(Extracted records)
>>>

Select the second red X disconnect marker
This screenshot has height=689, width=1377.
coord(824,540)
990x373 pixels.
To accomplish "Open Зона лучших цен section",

<<<

Task directions.
Repeat exactly the lines above, starting with the line that contains "This screenshot has height=689, width=1377." and ending with the last line, both included, and nothing else.

Result of the exercise.
This screenshot has height=689, width=1377.
coord(824,540)
990x373 pixels.
To accomplish "Open Зона лучших цен section",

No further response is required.